To start off, select the "HadoopJavascriptTemplate", then "Copy Current Plugin" and change the title.
The basic format of the javascript is a standard map/combine/reduce template, and must be as follows:
function map(key, val) { var key = // write code to obtain a key JSON object (note: must be an object, not just a string) var val = // write code to obtain a value JSON object emit( key, val ); // (can be called multiple times with different keys) } function combine(key, vals) { var aggregated_object = null; for (x in vals) { var val = vals[x]; //combine val with aggregated_object } emit(key, val); // (can be called multiple times with different keys - normally just called once with the same key though) } function reduce(key, vals) { var aggregated_object = null; for (x in vals) { var val = vals[x]; //combine val with aggregated_object } emit(key, val); // (can be called just once, the key must match the input) }
The map function takes the following parameters:
- key is the _id of the object described below
- val is an object from the input collection (eg a document if from "document metadata", an entity if from "aggregated entity", an association if from "aggregated association" etc)
The (optional) combine function takes the following parameters:
- key: the key emitted from the map functions
- vals: an unordered list of "val" object emitted from the map functions with the same key
The (optional) reduce function takes the following parameters:
- key: the key emitted from the map/combine functions
- vals: an unordered list of "val" object emitted from the map/combine functions with the same key
This code is distributed using Hadoop in a standard way, ie as follows:
- Based on the query and input collection a set of mappers are distributed across the Hadoop cluster, with each mapper being assigned a slice of the records matching the query
- The map function is invoked for each record, the val objects generated and output using the emit function are grouped by key.
- At the end of the map, the combine function is called on the (key, group-of-val objects) pairs ... the output from the emit function invocations are sent to the available reducers (normally just one)
- The reduce function is invoked for each received (key, group-of-val objects) pairs, the output from emit is written to the output collection.

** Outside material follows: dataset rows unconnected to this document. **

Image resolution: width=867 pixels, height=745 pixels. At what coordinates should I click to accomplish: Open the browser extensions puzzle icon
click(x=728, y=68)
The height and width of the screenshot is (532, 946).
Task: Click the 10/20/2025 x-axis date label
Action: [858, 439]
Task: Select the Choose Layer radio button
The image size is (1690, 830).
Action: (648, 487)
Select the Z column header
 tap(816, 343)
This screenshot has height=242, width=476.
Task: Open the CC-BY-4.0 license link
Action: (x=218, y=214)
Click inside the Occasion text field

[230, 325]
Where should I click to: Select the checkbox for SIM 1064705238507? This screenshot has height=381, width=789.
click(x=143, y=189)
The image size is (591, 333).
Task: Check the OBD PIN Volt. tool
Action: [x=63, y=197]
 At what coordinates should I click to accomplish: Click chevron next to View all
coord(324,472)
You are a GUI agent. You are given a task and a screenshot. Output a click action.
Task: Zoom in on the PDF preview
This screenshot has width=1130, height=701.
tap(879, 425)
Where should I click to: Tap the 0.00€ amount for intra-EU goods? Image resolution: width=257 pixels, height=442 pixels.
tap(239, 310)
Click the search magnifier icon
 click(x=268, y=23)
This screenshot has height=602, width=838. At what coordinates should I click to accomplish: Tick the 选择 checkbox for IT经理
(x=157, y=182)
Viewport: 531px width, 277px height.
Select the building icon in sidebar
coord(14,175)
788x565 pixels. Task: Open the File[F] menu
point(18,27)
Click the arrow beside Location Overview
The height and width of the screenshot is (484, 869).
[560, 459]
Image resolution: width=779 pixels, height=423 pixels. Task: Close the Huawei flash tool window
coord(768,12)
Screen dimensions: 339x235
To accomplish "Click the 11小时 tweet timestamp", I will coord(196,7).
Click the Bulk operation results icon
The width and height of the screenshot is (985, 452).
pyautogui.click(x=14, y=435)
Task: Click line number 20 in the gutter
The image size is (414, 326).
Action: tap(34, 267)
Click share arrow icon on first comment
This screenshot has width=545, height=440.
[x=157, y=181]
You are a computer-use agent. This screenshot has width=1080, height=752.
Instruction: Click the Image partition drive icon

The combine and reduce functions are normally the same, allowing the following shortcut:
// delete the combine function block and... combine = reduce;
Note that the combine function is normally present for performance and can be discarded without loss of functionality. If the reduce function is ignored then the output of the map is written directly to the output collection (/HDFS directory) - if multiple objects with the same key are emitted from the same map function, only one is preserved. Removing either of the combine/reduce functions must be accompanied by commenting out the corresponding Combiner/Reducer class in the plugin manager GUI.
Javascript Prototype Engine - advanced
Accessing the Hadoop context object
This is not currently possible. The user query can be accessed as a string called "_query" (eg and can therefore be converted to JSON by eg "queryJson = eval('(' + _query + ')");"
Calling java from javascript
Note that many java functions can be called from within javascript to extend the limited built-in functionality. Examples are provided below. The following relevant JARs are available:
- The platform data model library.
- commons-logging, commons-httpclient
Date parsing
Due to the slightly non-standard date storage in MongoDB, together with the limitiations of the built-in Date function in Rhino (the javascript engine built into Java), Community Edition/MongoDB formatted dates must be parsed in a slightly convoluted way:
// For just the date var date = new java.text.SimpleDateFormat('yyyy-MM-dd').parse(val.publishedDate["$date"]); // (or val.created or val.modified, or val.associations[x].time_start, etc) // For date time: var datetime = new java.text.SimpleDateFormat("yyyy-MM-dd'T'HH:mm:ss").parse(val.publishedDate["$date"]);
Writing javascript Date type to Mongo as Mongo ISODate
Due to the slightly non-standard date storage in MongoDB, together with the limitiations of the built-in Date function in Rhino (the javascript engine built into Java), javascript dates must be prepared for being written into Community Edition/MongoDB in a slightly convoluted way:
//current datetime var dateString = new Date().toISOString(); var mongoDate = {}; mongoDate['$date'] = dateString; //now it will be stored as proper Mongo ISODate when emitted: emit(key, {..., 'publishedDate':mongoDate,...});
Logging
Messages can be logged and are stored in the status message as follows (note unless run in debug mode, only ERROR category messages are retrieved).
// Put this outside the map/combine/reduce functions, ie in global space var logger = org.apache.log4j.Logger.getLogger("path.to.package"); // eg "com.ikanow.infinit.e.utility.hadoop.HadoopPrototypingTool" //Within the map/combine/reduce functions it can be called like: logger.info("Info message!"); // (discarded unless in debug mode) logger.error("Error message!!"); // (retrieved in local or debug mode)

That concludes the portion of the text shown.